The home or temple of the Goddess Glorian on the hill of Flomos was a small thing by comparison with the mighty Temple of Shamar, but in its way was quite as beautiful. Like the temple of the sun-god, the house of Glorian was built all of white marble. Fronting north toward the city of Zele-omaz was a façade of four-and-twenty sixty-foot pillars. A broad, paved porch, reached by half a hundred steps, lay at the foot of the façade. Back of the pillars were twelve double doors of bronze, leading into a lofty hall, the marble dome of which towered high above the pillars and could be seen from the countryside for miles about when the sun shone on it.

Back of the hall the structure was divided into three floors, or stories, each of many roomy chambers and corridors.
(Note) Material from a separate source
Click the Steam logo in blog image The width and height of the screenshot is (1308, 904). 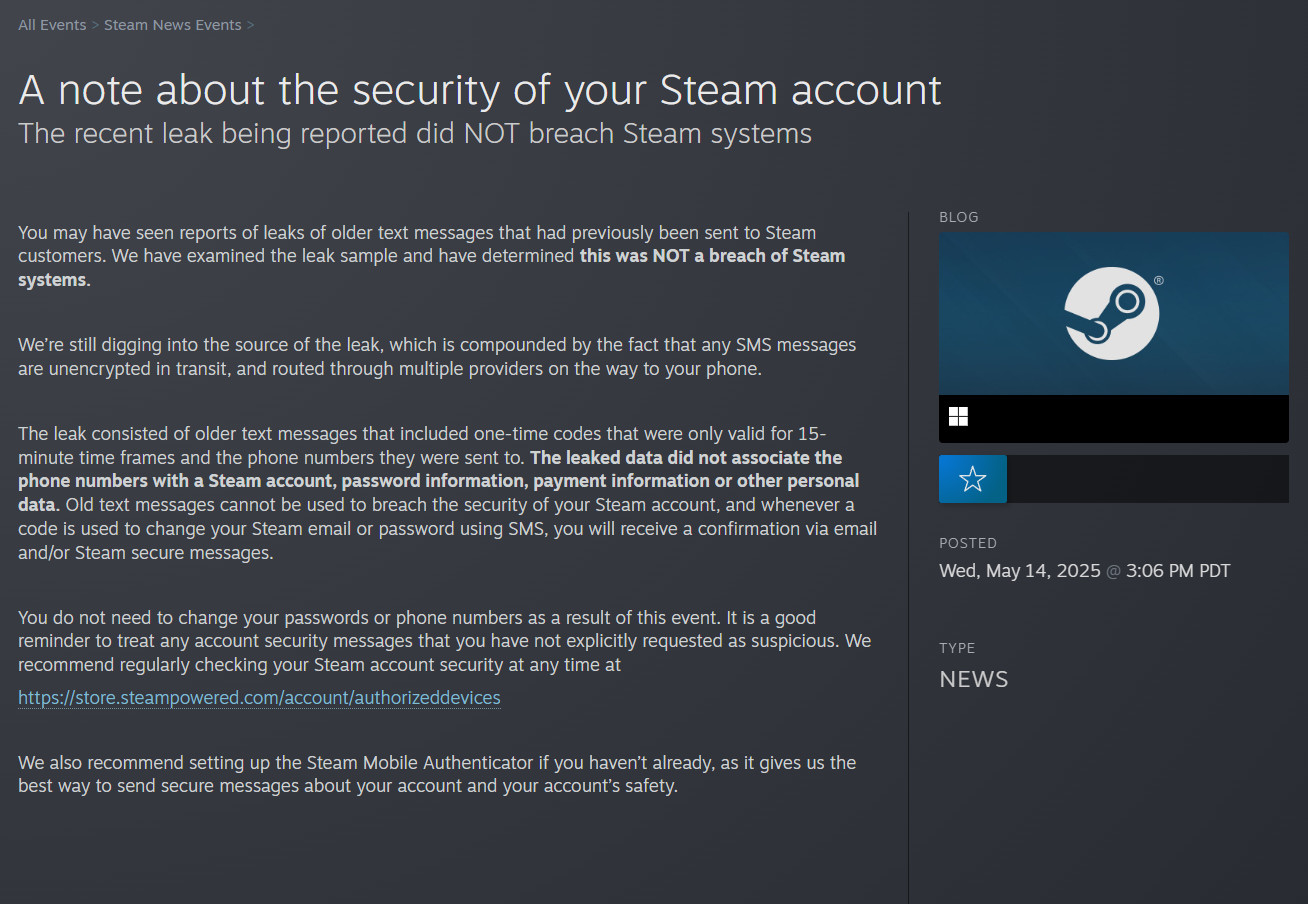[1112, 313]
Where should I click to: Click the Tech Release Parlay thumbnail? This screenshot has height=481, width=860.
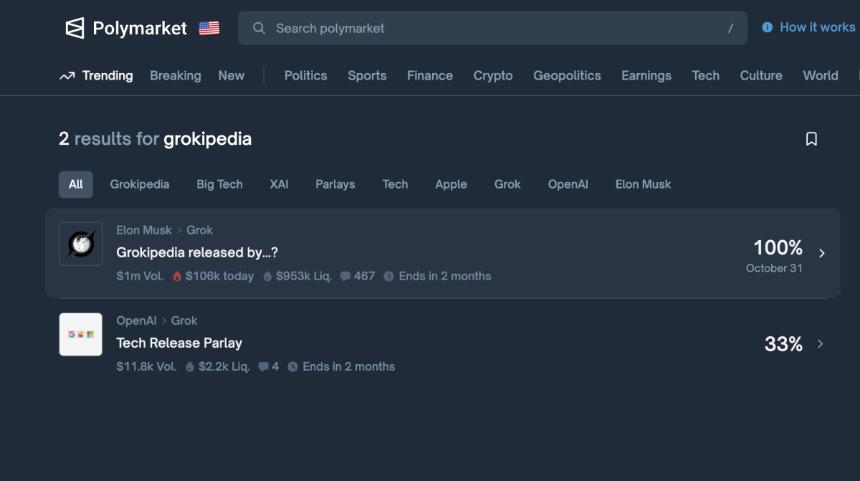tap(81, 334)
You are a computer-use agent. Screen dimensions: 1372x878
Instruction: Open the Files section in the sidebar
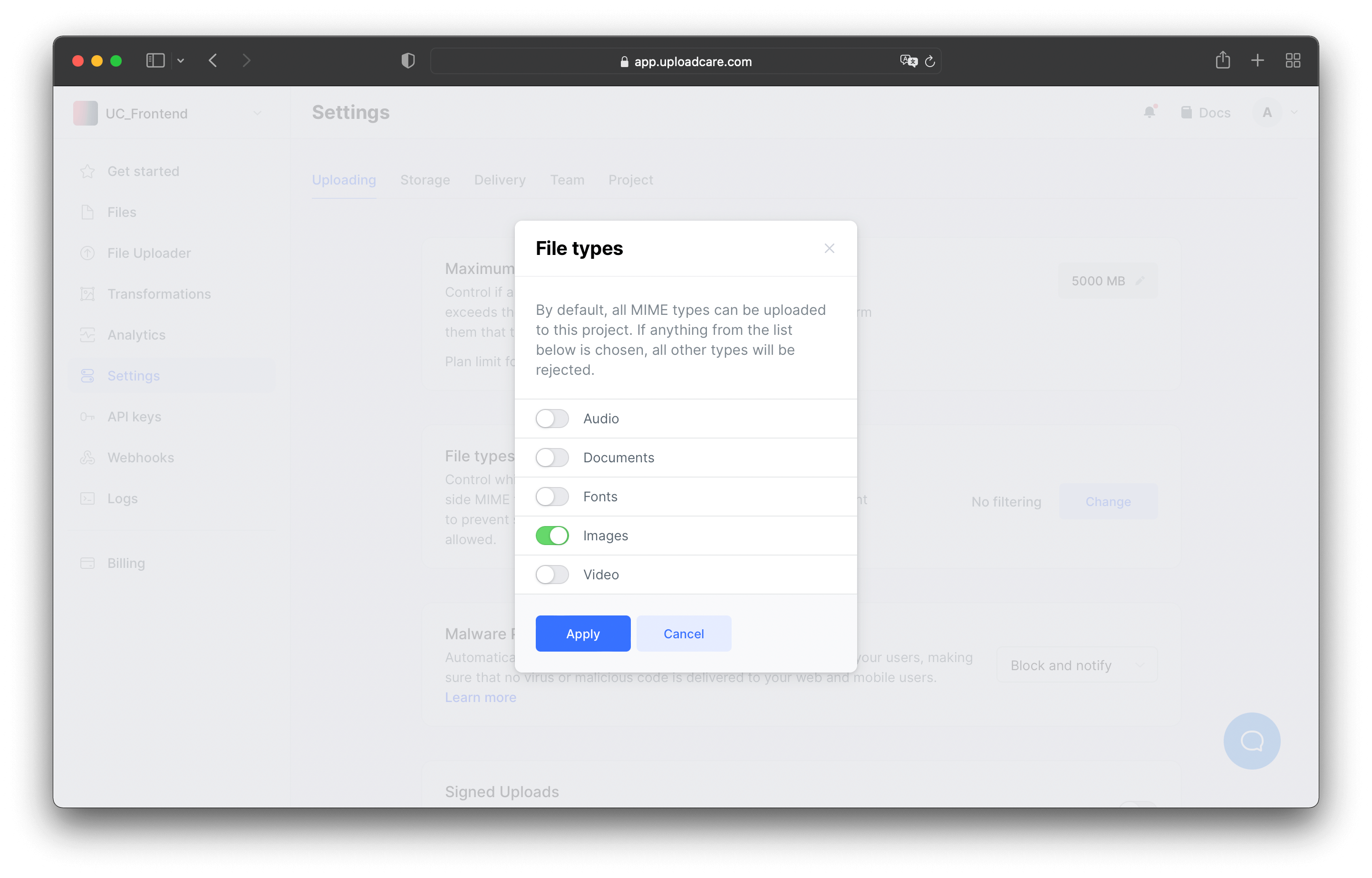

The whole was well lighted by windows of clear glass, of which an abundance was used in both Maeronica and Ruthar. Behind the temple, southward down the hill, were the dwellings of Glorian's personal retainers and servants.

Well back from the center of the domed hall and near the foot of a grand staircase which led to the second floor, was a raised dais of marble, whereon Glorian was wont to sit and give judgment in matters of state which were too high for the administration of the zinds who ruled in the different cities and provinces. Once Ruthar had had its dynasty of kings, but that was many years before. The royal line died out, and because of certain circumstances at that time the people raised up no more kings. At the time of the coming of the strangers the Goddess Glorian was the absolute power in Ruthar.

On the dais in the throne-room was another wonder for Zenas Wright to see. It was a massive, double-seated chair, constructed, even to the pegs which held its parts together, of ivory like in the giant tusks of the arch. An artist of surpassing skill had wrought that chair and had carved it into the semblance of tall lily-stalks with heavy-headed, drooping blossoms and slender fronds. All around the larger stalks were cut the clinging tendrils of a creeping vine, a tracery as fine as lace.

Wright and Everson were given rooms on the second floor of the temple at its western side. Polaris was borne to a chamber on the upper story, where he was tended by Glorian herself and the servants of her household. Rombar took up his quarters in that chamber also, and only Oleric could lure the dog forth from his master's side, and then not for long at a time.

Soon after their arrival at the hill of Flomos, and when they had rested some of the stiffness from their joints, Everson and the scientist went down with Oleric to the laboratories of Nematzin to begin their work. Though the students of Ruthar were not unskilled in chemistry of a sort, they knew nothing of explosives. So Zenas prepared himself for a series of tests to discover the materials of which he was in need, or, if he could not find what he desired, some combination which would serve.

In that constructive analysis the naval lieutenant could be of little aid. Oleric then found a task for him which was more to his liking. It was the drilling of men.

From her center to her rock-bound coasts, Ruthar hummed with the preparation for war.

"If we are to fight, let us first know how many men we can raise, and how they will be disposed," said Everson. "What is the population of this country, and how will it match up, man for man, with Maeronica?"

All told, Ruthar's people numbered something like a million and a quarter, Oleric informed him; and in Maeronica the population was near to three and one-half millions, at least a half a million of which dwelt in the great city of Adlaz.